Question

a charitable organization in Lanberry is hosting a black tie benefit. Yesterday, the organization sold 55 regular tickets and 49 VIP tickets, raising $9,663.

Answer 1

Answer:

• regular: $67
• VIP: $122

Step-by-step explanation:

Let r and v represent the costs of a regular and VIP ticket, respectively. The two sales can be represented by ...

  55r +49v = 9663

  79r +84v = 15541

We can subtract 7 times the second equation from 12 times the first to eliminate the v terms.

  12(55r +49v) -7(79r +84v) = 12(9663) -7(15541)

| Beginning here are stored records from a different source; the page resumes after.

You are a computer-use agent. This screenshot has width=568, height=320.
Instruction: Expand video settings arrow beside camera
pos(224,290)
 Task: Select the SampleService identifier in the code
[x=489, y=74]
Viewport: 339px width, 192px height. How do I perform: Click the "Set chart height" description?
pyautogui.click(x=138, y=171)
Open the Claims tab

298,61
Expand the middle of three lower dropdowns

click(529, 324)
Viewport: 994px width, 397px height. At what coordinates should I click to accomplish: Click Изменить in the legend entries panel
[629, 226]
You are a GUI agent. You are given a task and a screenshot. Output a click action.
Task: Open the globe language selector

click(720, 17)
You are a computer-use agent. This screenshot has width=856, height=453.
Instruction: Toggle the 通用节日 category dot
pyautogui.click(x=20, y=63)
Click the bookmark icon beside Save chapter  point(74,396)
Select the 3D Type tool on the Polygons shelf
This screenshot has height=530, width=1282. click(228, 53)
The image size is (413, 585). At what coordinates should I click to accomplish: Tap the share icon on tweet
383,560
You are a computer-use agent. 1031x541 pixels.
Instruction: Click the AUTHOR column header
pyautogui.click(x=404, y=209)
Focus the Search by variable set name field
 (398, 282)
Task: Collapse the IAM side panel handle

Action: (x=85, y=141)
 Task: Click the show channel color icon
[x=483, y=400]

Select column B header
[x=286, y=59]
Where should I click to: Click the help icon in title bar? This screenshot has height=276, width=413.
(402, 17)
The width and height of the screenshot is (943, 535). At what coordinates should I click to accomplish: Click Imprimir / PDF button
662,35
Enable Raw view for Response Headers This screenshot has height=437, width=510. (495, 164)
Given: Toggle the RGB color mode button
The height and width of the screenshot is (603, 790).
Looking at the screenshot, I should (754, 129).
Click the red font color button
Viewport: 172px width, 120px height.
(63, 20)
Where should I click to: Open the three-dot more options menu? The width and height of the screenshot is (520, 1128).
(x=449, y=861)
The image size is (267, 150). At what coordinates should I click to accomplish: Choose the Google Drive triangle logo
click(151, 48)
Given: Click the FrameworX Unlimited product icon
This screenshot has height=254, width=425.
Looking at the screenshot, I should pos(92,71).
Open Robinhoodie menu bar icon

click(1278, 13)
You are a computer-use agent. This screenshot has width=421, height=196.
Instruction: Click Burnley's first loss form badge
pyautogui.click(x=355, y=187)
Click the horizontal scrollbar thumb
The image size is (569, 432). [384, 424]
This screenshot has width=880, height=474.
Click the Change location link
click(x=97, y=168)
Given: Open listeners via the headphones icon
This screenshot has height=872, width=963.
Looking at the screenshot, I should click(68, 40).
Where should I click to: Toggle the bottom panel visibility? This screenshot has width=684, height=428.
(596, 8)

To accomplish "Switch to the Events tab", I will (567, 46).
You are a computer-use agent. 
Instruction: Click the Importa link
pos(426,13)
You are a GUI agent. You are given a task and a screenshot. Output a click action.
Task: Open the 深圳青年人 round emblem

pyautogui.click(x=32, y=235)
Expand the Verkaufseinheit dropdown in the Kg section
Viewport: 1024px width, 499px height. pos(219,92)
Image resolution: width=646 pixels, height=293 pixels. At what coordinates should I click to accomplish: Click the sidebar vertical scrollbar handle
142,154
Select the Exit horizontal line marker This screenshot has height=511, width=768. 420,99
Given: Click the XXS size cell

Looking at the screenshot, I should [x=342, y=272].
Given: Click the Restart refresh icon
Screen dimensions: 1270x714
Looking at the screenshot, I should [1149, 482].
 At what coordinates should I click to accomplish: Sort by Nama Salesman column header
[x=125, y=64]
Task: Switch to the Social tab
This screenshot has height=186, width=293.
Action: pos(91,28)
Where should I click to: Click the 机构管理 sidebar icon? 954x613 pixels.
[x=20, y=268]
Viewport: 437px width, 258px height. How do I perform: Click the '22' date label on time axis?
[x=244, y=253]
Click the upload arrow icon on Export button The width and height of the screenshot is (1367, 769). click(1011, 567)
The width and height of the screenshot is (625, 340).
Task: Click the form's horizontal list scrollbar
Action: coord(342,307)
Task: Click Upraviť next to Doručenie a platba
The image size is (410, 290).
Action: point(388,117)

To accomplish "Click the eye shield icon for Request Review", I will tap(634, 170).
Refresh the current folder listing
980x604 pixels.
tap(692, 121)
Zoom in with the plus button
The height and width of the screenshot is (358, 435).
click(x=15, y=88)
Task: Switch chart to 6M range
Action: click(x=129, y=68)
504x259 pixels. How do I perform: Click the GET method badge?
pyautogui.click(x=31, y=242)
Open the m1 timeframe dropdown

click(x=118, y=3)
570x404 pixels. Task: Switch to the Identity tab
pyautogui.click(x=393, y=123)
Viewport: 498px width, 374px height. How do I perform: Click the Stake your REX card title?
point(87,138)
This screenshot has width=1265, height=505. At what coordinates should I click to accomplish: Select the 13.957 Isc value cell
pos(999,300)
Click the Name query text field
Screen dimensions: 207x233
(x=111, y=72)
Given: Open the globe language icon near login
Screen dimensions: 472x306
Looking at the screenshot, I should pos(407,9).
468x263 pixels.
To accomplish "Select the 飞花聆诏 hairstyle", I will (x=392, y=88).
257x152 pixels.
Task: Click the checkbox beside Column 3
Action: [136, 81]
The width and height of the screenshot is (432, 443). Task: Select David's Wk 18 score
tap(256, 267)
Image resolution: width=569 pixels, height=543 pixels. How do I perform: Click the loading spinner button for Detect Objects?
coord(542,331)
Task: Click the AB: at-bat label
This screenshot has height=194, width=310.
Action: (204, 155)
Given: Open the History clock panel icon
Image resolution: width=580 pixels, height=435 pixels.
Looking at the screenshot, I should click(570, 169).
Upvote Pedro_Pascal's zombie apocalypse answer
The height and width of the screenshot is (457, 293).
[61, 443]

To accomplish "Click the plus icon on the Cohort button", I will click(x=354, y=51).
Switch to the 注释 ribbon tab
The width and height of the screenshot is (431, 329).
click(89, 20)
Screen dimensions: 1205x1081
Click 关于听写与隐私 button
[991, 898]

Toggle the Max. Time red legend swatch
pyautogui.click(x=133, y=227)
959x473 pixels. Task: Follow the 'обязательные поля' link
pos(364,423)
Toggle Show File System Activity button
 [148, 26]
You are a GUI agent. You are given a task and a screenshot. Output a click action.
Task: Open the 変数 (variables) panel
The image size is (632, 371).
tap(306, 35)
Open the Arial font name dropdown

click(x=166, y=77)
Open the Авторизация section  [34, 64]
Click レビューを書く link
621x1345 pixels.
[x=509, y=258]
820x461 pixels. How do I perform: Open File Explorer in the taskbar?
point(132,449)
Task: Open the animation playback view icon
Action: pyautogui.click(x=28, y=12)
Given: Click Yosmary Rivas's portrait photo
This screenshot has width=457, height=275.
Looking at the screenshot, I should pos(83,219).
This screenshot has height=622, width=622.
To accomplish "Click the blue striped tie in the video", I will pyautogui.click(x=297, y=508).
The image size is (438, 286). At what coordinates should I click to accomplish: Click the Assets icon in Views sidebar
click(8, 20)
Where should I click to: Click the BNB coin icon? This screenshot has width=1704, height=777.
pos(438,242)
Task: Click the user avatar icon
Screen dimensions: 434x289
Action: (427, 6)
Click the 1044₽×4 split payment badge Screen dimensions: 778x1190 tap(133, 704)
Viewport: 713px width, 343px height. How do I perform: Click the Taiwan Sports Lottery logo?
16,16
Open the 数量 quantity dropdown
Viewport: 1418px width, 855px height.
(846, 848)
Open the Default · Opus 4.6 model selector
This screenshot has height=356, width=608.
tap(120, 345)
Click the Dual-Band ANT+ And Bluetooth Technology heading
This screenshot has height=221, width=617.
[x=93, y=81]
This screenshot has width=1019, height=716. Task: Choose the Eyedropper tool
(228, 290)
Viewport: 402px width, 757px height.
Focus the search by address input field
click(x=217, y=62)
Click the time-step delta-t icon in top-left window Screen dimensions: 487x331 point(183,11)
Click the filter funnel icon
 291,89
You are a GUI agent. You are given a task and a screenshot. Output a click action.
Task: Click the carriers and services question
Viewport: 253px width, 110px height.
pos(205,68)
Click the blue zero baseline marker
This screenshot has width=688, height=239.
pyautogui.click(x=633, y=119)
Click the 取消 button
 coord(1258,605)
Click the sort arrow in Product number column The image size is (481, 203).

  660r +588v -553r -588v = 115,956 -108,787 . . . . . eliminate parentheses

  107r = 7169 . . . . . . . simplify

  r = 67 . . . . . . . . . . . divide by 107

Using this value in the first equation, we have ...

  55(67) +49v = 9663

  v = 5978/49 . . . . . . . . . subtract 3685, divide by 49

  v = 122

A regular ticket costs $67; a VIP ticket costs $122.

_____

Additional comment

When using "elimination" to solve a system of equations, you're looking for coefficients of the same variable that are related by small factors. Preferably, one coefficient is the same as, or a small multiple of, the other. Here, 55 and 79 (the coefficients of x) are not related by an integer, or a couple of small integers. On the other hand, the y-coefficients 49 and 84 have a common factor of 7, and are in the ratio 7:12, a pair of small numbers. This is why we chose to eliminate the y-variable.

The x-variable could be eliminated using 55 and -79 as multipliers of the equations. This results in larger numbers, and more chance for error. (Errors tend to creep in when computing or copying large numbers.)

Of course, any of several machine methods could be used to solve these equations, including graphing and matrix-solving functions. Here, we tried to honor the requirement to solve by elimination.